Logo disse à cozinheira:
- Joaquina, mate um
frango e prepare-me um ensopado para o jantar.
A negra preparou o
ensopado, que ela comeu sem deixar uma isca.
- Agora, Joaquina,
prepare-me beijus bem fininhos para eu merendar.
E merendou os beijus ,
sem deixar um farelo.
-E agora, Joaquina,
prepare-me um prato de mandioca bem enxuta para eu cear.
A negra preparou a
mandioca, que a dengosa comeu até não poder mais.
O marido então escapou
do esconderijo e foi bater na porta da rua, fingindo estar chegando da viagem.
Era um dia de chuva bem forte.
Quando a mulher abriu e
deu com o homem, ficou desapontada.

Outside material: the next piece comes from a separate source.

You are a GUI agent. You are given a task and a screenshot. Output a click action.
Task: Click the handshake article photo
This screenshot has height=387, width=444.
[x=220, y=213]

Ele explicou que havia desistido da tal
viagem e voltado.
- Maridinho, como você
voltou tão enxuto, debaixo duma chuva tão grossa?
O marido respondeu:
_ Se a chuva fosse tão
grossa como a sopa que você almoçou, eu viria tão ensopado como o frango que
você jantou; mas como era uma chuva fina como os beijus que você merendou, eu
cheguei tão enxuto como a mandioca que você ceou.
A dengosa ficou
admiradíssima daquelas palavras e desapontadíssima ao compreender que o esposo
tinha descoberto sua manha. E acabou com os dengues.